16. Human Capital: The Missing Conversation


The mill of the future requires talent that understands not just machinery, but data systems, environmental compliance, and sustainability frameworks. Skills gaps, weak succession planning, and a failure to attract younger workers are critical vulnerabilities. Automation without human capital development creates new risks rather than solutions.

 

The talent mismatch is structural. Universities produce graduates who remain under-employed, while the industry signals unmet needs in data analytics, robotics, and engineering. Curricula are academically sound but rarely expose students to operational realities. Structured immersion and co-designed programs are needed - not internships as box-ticking exercises.

 

Perception compounds the problem. Younger, digitally fluent generations rarely see palm oil as a career of choice. Field work is stigmatised; the industry's technological transformation remains invisible to those who could lead it. This must change.

 

We must rebrand, retrain, and re-inspire. The role of a mill technician is evolving into a blend of mechatronics - the integration of mechanical engineering, electronics, and computer control—alongside data science and process optimisation. Companies like SD Guthrie are already preparing for this shift, anticipating the need for robotics technicians and remote operators who control equipment from centralised operation centres. We need:

●      Partnerships with technical universities to build curricula aligned with industry needs

●      Genuine investment in training - not budgets first to be trimmed when pressure mounts

 

Our resilience depends not on machinery alone, but on the skills of those who command it.

 

17. Conclusion: A Call to Integrated Action


Reinventing milling excellence is not about choosing between profit, planet, or people. It is about fusing them into a single, unstoppable strategy. That phrase, reinventing milling excellence, is the theme ISP has chosen for this conference, and it is well chosen. Because reinvention is not renovation. It is not patching what is old. It is a fundamental rethinking of what a palm oil mill is, what it produces, what it proves, and what it owes to the people and the planet it serves. The pressing matters I have described today, from water efficiency to carbon markets, from food safety contaminants to digital traceability, from SIRIM standards to human capital, are not separate problems. They are a single challenge: the challenge of reinvention.

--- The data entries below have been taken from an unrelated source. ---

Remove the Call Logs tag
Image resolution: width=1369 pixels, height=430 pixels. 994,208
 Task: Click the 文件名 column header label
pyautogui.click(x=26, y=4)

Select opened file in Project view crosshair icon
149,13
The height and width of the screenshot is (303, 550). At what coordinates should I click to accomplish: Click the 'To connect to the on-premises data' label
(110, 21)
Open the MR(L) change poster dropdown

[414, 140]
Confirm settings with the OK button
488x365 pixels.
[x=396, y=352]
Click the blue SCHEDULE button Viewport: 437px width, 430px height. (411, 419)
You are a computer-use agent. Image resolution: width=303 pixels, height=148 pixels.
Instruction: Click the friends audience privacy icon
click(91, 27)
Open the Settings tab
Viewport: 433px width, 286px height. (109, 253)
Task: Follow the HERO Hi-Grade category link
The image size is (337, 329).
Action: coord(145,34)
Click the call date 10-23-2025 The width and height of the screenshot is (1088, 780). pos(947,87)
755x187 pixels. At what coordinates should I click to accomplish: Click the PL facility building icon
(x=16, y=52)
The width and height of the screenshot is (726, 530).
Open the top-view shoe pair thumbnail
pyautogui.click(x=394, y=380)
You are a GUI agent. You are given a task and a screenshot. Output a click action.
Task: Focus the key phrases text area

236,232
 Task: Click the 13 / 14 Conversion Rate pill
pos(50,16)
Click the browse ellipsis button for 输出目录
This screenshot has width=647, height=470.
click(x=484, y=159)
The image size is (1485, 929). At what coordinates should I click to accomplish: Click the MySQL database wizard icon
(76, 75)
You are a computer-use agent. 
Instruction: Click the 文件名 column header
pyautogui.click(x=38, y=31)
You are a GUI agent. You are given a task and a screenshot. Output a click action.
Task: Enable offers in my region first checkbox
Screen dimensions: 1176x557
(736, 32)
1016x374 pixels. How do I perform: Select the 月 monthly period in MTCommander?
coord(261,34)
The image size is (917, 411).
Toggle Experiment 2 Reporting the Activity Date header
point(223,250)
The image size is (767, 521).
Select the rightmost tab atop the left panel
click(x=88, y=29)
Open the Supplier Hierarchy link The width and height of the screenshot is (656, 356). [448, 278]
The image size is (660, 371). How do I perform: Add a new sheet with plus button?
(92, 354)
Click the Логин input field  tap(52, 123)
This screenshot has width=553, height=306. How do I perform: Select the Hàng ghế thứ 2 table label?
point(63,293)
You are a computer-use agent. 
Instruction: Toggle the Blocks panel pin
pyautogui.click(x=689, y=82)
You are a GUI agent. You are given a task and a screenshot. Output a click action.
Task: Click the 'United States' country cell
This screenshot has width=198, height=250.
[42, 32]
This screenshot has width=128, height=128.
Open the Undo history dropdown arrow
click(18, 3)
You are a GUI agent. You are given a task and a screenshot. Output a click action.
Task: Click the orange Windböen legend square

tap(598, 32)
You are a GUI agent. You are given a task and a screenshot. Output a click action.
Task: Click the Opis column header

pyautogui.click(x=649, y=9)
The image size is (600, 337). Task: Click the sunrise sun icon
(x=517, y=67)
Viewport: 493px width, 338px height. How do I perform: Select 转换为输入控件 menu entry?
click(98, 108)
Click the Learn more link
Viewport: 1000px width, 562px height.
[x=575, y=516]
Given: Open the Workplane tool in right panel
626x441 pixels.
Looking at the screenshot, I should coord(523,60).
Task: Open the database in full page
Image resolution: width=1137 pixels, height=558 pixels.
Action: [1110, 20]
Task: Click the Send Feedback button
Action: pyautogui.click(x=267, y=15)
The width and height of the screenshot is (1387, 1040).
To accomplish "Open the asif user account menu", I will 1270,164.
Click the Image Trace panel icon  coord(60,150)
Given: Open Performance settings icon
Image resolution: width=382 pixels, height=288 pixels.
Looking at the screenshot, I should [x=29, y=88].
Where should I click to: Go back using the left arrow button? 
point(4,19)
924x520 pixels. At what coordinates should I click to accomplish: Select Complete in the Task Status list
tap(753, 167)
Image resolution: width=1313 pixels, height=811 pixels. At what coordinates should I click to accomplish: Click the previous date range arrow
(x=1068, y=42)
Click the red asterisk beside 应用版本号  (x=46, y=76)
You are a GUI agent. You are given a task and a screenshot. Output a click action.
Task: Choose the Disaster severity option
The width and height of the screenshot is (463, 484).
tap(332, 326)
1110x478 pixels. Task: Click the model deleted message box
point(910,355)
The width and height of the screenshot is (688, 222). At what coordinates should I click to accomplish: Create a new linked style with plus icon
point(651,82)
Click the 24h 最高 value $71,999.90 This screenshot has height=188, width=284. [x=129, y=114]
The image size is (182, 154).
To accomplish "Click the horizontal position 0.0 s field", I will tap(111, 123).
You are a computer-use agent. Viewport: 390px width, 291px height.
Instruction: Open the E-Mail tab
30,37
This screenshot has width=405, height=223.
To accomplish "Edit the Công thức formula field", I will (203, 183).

The choice is clear: Lead the transition, or be forced by regulation and markets. Let this conference be our turning point. Let us move from talking about modules in isolation to building the integrated engine of the future. The future of the palm oil industry will be shaped not by those who resist change but by those who redefine excellence.

 

Thank you for you patience - and for staying engaged with me over the past 40 minutes.